CINCINNATI, Feb. 16, 2016 /PRNewswire/ — Hyde Park Commercial Group, a commercial real estate advisory firm is pleased to announce the closing of a $8,300,000 construction loan for a Hampton Inn.  The proposed subject property will feature four stories, 85 rooms, breakfast dining area, indoor pool, indoor whirlpool, an outdoor sundeck, fitness room, lobby workstation, sundries counter, guest laundry room and vending areas.
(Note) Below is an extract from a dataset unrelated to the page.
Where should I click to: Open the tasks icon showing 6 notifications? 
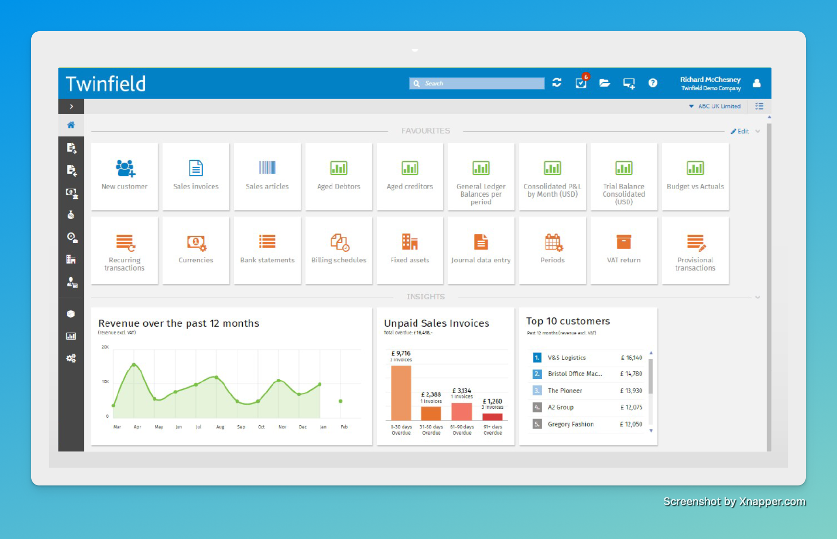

Logo - http://photos.prnewswire.com/prnh/20160216/333862LOGO

Hyde Park CG advised and arranged a bank loan facility with the local economic development fund’s participation. The loan featured a construction to perm amortizing debt facility that provided construction capital, converting to a permanent loan upon completion and stabilization. The debt was structured in two tranches, $6,800,000 conventional and $1,500,000 provided by the local economic development fund. The conventional debt pricing was WSJ Prime +50 basis points during construction, converting to a 25 year amortizing permanent loan at 175 basis points above the Boston Federal Home Loan Classic Rate Option. The local economic development fund provided the second tranche that featured debt pricing at Economic Development Fund Prime rate minus -0.75% or 2.75% floating, with a 138-month term and 20-year amortization. Hyde Park was able to arrange the full request through an east coast bank and local economic development fund.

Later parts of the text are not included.